Below are some jump rope drills to try:
- Two feet
- Move right and left
- Move forward and back
- Circle right and left
- Side to side bounding
- Front to back bounding
- 1 foot hops
- High knees
- Double unders
Agility is defined as our ability to change direction. Reacting to our opponent, setting up an attack and defending requires us to move quickly and change directions quickly.
The sky is the limit on these drills, but here are a few of our favorites.
- 2 cone shuffle – set up two cones, 5 yards apart and shuffle as quickly as possible back and forth. These can be done of reps or time, but should be short and quick.
- 3 cone drill – You have seen this one in the NFL combine. Its also called 5-10-5 drill. 3 cones, five yards apart, start in the middle and sprint to one side, back to far side and then thru the middle to finish.

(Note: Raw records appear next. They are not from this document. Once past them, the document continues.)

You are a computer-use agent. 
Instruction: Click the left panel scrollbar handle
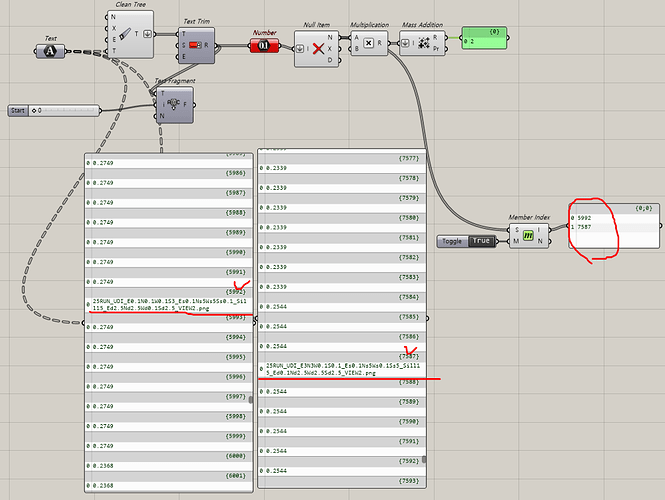pos(251,399)
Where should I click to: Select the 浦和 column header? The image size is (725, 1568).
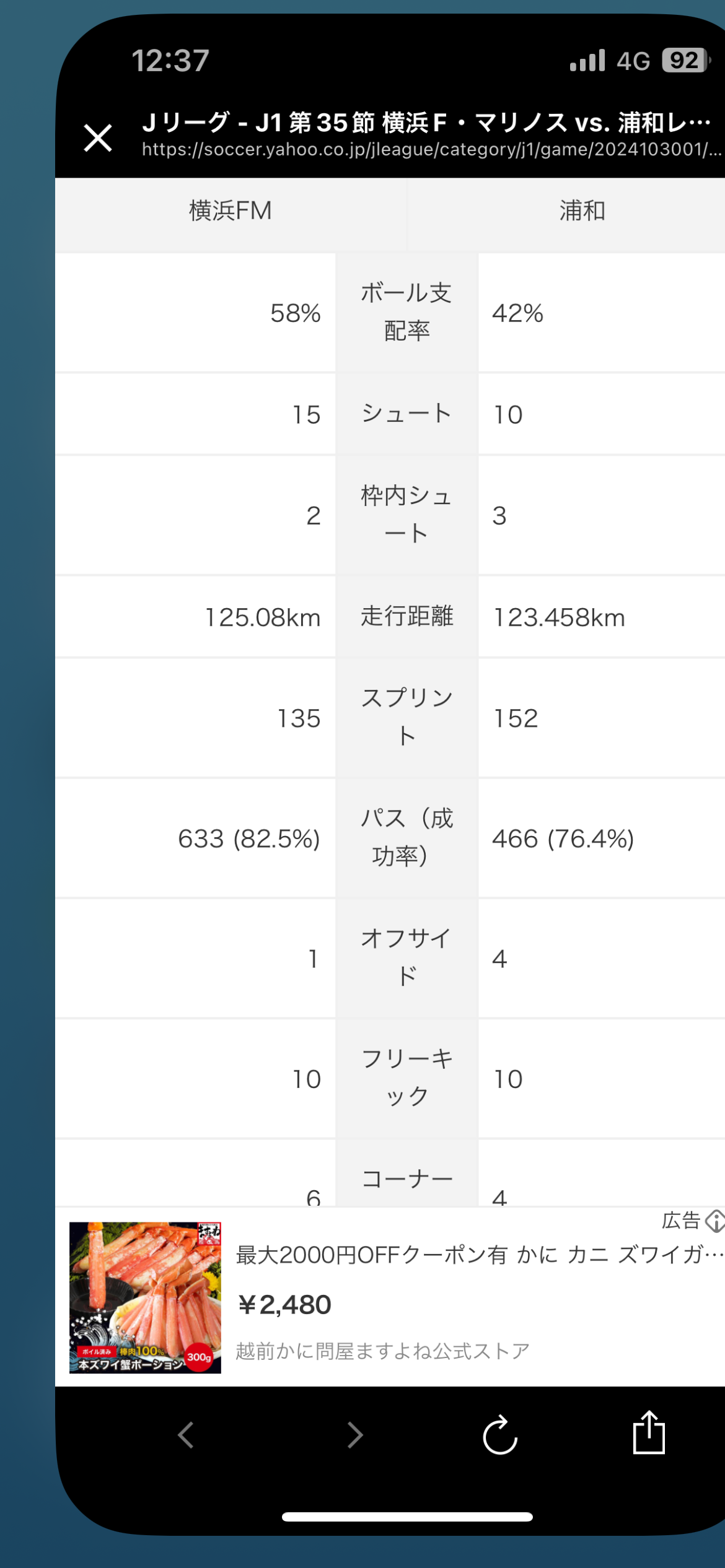coord(582,211)
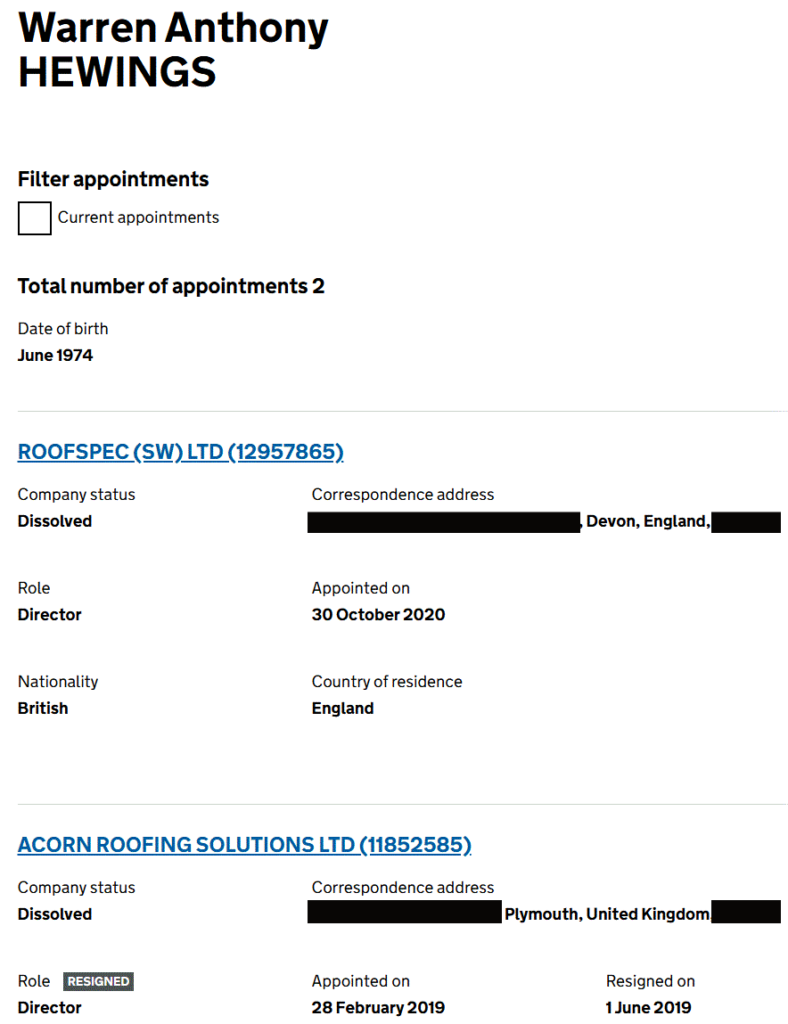Tick the Current appointments checkbox

[35, 218]
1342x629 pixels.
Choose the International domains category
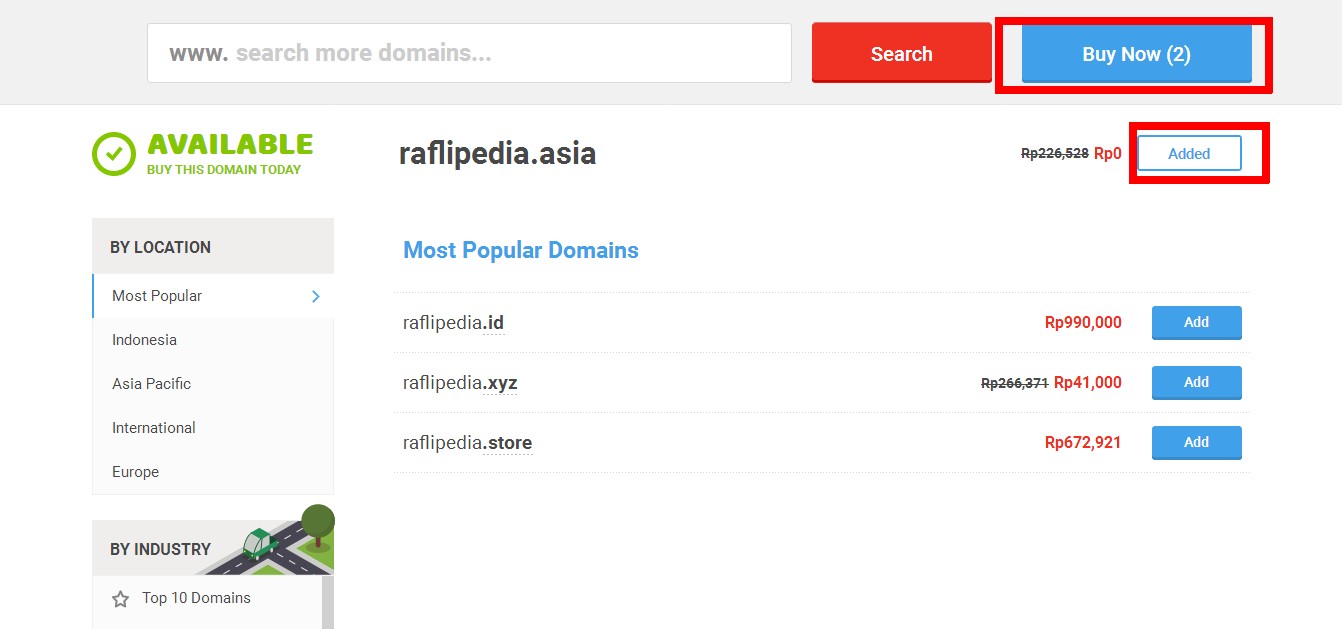pyautogui.click(x=152, y=427)
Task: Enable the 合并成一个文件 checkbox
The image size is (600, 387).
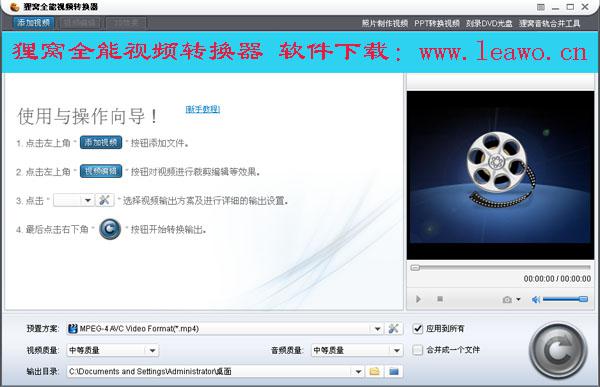Action: [418, 350]
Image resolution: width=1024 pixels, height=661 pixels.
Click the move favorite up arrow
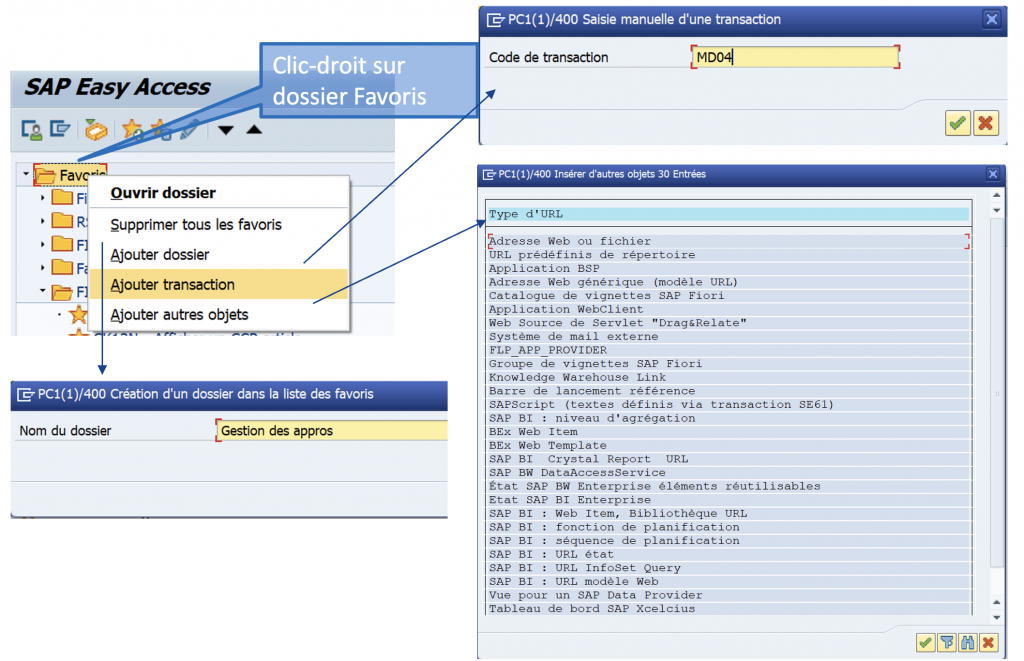point(254,129)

- Box drill – 4 cones, 5 yards apart, set up in a square. Sprint forward, side shuffle over, back pedal, side shuffle and repeat back the other way.
- Reaction drills – light or color. You can get creative with these. Setting up cones, colored dots or similar in a variety of patterns (half circle, circle, or other). The athlete must respond to their partner or coach’s command. So, if you are using colored dots, the coach my call out ‘red’ and the athlete has to find red and get there as quickly as possible.
Plyometrics can best be described as “reactive power” training, as plyometrics involve powerful contractions in response to a rapid stretching (eccentric action) of the same muscle and connective tissue. Just like any exercise, we should always lay a solid foundation and progress into more intense exercises.
Here’s a progression for plyometrics:
Level 1 – to box or step, no gravity
Level 2 – movement to stick or hold…introduce gravity and land well.
Level 3 – movement to bounce or studder, then progress
Level 4 – True plyometric, repeated jumping or bounding.
Speed, agility and quickness can make a good athlete, great. Developing those characteristics takes some time, a well thought out plan and consistent practice. Hopefully some of the drills described in this article will help you expand your exercise library and improve your workouts in the future.